Sea Launch (Pacific Ocean)
The Sea Launch pad is a floating spaceport that was built in 1995 for commercial satellite launches from the waters of the Pacific Ocean. The facility started life as an oil drilling platform “Odysseus” which was converted to a launch site and command ship.
Sea Launch was created as an international project involving the American company “Boeing”, the Norwegian shipyard Akker, Russian “Energy” and Yuzhnoye Design Office and Yuzhmash from Ukraine. A modified version of the Ukrainian launch vehicle “Zenit-3SL” was used for launches. In 2007, the project filed for bankruptcy and the Russian S7 Space company bailed out the spaceport. In 2019, “Odysseus” was moved to Novosibirsk in Russia where it is expected to be reactivated.
This was the first and the largest launch pad in China. Jiuquan is located in the Badain Jaran desert and covers an area of 3,000 sq. km. It is the only range that is used by the Chinese manned space flight programme.
The spaceport was opened on October 20, 1958. There are 3 launch sites at the facility – two of them are used for military purposes, and the third for space mission use.

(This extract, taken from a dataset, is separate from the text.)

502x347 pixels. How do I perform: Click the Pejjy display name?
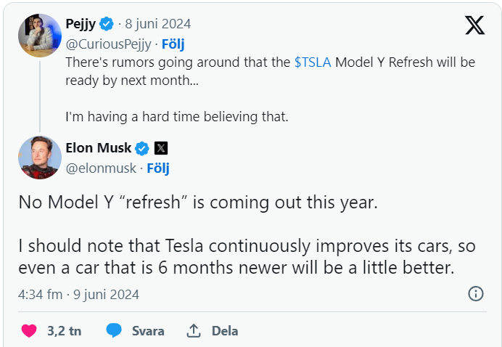coord(81,25)
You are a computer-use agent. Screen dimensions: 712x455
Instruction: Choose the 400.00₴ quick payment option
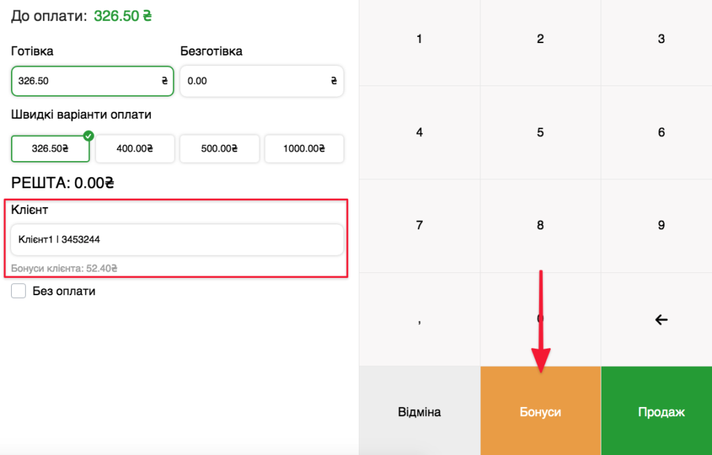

Over 50 launches of rockets and spaceships have taken place there, including the satellite “Red East” (1970), the first unmanned spacecraft “Shenzhou” (1999), the navigation satellite “Big Dipper” and the first Chinese astronaut (2003).
Guiana Space Center, Kourou
The Kourou spaceport or the Guiana Space Center is located in French Guiana in South America. The French Space Agency opened it in 1968. The launch pad occupies an area of 1,200 sq. km. In 1975, it was used for the European Space Agency’s projects. The spaceport’s main challenge is to put into orbit the commercial geostationary satellites onboard Arianne carrier rockets.

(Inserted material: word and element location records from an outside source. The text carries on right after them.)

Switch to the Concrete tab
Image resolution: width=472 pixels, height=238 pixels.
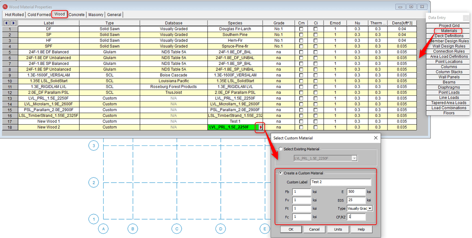pyautogui.click(x=76, y=15)
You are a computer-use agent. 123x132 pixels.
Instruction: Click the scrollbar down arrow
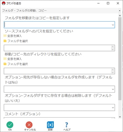point(120,117)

These are only a few of the many spaceports that currently exist. India, Iran, North and South Korea, Israel, Japan, Australia & New Zealand have their own launch pads with the UK, Iceland, Ireland and others all planning to build their own.
Private commercial aerospace companies, like Elon Musk’s SpaceX and Jeff Bezos’ Blue Origin also own spaceports. Both of which are located in Texas.
There are also many current or potential horizontal launch sites where rockets are launched from the fuselage or under the wings of modified aircraft that takes off from a standard runway.